- TASK INPUTS:
-=-=-
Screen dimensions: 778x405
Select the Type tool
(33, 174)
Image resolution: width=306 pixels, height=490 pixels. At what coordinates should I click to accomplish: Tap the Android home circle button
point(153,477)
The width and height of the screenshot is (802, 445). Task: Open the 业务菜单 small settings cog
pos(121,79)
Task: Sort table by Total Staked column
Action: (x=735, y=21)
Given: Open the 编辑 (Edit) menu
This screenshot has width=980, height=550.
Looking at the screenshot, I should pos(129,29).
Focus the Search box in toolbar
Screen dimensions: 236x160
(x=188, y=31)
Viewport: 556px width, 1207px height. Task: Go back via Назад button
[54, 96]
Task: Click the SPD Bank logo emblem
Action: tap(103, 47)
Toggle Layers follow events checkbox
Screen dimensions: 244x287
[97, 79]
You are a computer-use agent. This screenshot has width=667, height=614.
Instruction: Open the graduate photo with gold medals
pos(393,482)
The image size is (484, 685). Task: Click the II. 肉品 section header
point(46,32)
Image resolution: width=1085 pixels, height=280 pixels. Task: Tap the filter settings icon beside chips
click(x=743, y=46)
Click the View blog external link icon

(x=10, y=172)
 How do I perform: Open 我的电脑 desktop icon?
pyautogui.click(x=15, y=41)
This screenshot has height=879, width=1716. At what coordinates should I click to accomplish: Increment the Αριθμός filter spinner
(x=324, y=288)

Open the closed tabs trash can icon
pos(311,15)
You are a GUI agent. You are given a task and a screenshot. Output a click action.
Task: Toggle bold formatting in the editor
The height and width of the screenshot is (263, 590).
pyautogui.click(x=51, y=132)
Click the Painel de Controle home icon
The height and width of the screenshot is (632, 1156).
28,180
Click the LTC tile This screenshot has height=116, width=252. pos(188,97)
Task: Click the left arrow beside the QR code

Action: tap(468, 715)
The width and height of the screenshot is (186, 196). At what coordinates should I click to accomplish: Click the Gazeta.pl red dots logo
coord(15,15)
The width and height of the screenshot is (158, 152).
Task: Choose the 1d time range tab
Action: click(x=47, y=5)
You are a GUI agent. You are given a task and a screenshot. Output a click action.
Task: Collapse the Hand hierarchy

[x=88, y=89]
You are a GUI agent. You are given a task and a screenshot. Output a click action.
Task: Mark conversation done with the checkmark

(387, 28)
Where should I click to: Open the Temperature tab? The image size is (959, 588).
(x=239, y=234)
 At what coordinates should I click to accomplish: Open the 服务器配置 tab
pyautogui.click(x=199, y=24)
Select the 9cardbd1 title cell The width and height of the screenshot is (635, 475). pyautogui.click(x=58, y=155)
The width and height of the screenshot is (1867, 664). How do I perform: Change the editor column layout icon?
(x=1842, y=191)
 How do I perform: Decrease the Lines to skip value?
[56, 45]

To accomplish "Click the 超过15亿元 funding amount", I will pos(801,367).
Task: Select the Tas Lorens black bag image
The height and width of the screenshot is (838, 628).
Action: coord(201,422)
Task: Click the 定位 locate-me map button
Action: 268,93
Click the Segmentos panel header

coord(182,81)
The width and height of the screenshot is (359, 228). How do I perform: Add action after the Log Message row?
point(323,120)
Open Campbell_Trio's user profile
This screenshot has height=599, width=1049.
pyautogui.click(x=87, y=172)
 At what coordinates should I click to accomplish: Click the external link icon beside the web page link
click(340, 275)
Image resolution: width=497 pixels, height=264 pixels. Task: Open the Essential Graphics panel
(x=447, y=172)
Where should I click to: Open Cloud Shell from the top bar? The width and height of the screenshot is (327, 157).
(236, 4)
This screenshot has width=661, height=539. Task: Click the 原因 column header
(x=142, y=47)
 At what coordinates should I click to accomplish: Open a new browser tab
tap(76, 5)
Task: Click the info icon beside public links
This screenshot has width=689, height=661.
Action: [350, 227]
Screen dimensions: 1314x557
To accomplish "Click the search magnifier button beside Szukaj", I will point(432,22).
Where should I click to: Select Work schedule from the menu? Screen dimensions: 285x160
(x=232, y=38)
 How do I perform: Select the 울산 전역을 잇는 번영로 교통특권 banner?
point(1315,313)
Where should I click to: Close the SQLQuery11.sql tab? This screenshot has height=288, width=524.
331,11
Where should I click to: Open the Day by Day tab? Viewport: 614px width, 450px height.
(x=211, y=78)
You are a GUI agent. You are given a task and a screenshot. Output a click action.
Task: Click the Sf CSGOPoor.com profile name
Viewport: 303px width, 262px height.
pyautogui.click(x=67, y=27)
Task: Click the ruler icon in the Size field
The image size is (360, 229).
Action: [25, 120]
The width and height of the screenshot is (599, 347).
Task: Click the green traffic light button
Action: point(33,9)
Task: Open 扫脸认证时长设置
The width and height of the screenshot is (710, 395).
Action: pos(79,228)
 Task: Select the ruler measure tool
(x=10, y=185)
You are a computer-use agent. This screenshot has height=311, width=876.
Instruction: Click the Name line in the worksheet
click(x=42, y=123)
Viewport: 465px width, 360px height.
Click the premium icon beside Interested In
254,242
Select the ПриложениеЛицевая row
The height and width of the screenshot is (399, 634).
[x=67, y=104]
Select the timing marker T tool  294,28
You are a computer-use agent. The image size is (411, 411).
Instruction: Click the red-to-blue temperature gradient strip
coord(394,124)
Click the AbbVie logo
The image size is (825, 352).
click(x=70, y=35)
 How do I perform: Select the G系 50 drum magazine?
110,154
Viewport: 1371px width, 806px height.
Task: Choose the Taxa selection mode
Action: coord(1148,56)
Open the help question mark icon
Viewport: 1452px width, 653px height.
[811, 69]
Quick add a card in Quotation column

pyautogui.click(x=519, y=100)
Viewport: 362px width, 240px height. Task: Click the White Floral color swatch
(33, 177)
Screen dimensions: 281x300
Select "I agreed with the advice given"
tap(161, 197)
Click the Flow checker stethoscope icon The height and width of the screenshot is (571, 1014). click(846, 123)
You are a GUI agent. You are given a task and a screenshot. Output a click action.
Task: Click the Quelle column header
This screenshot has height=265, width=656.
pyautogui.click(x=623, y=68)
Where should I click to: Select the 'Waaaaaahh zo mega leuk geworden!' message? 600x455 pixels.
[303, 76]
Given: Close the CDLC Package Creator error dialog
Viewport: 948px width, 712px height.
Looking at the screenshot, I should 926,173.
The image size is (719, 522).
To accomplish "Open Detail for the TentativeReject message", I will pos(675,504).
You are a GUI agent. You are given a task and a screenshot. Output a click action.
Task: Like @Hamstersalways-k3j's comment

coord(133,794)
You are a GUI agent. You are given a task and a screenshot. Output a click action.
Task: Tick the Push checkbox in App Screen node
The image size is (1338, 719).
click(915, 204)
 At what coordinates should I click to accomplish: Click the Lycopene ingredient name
-=-=-
- WORK TASK:
Among the records above, a stretch begins at the line containing "Task: Mark conversation" and ends at the line containing "Open Campbell_Trio's user profile". Restate that stretch word for word, and nothing else.

- TASK SOLUTION:
Task: Mark conversation done with the checkmark

(387, 28)
Where should I click to: Open the Temperature tab? The image size is (959, 588).
(x=239, y=234)
 At what coordinates should I click to accomplish: Open the 服务器配置 tab
pyautogui.click(x=199, y=24)
Select the 9cardbd1 title cell The width and height of the screenshot is (635, 475). pyautogui.click(x=58, y=155)
The width and height of the screenshot is (1867, 664). How do I perform: Change the editor column layout icon?
(x=1842, y=191)
 How do I perform: Decrease the Lines to skip value?
[56, 45]

To accomplish "Click the 超过15亿元 funding amount", I will pos(801,367).
Task: Select the Tas Lorens black bag image
The height and width of the screenshot is (838, 628).
Action: coord(201,422)
Task: Click the 定位 locate-me map button
Action: 268,93
Click the Segmentos panel header

coord(182,81)
The width and height of the screenshot is (359, 228). How do I perform: Add action after the Log Message row?
point(323,120)
Open Campbell_Trio's user profile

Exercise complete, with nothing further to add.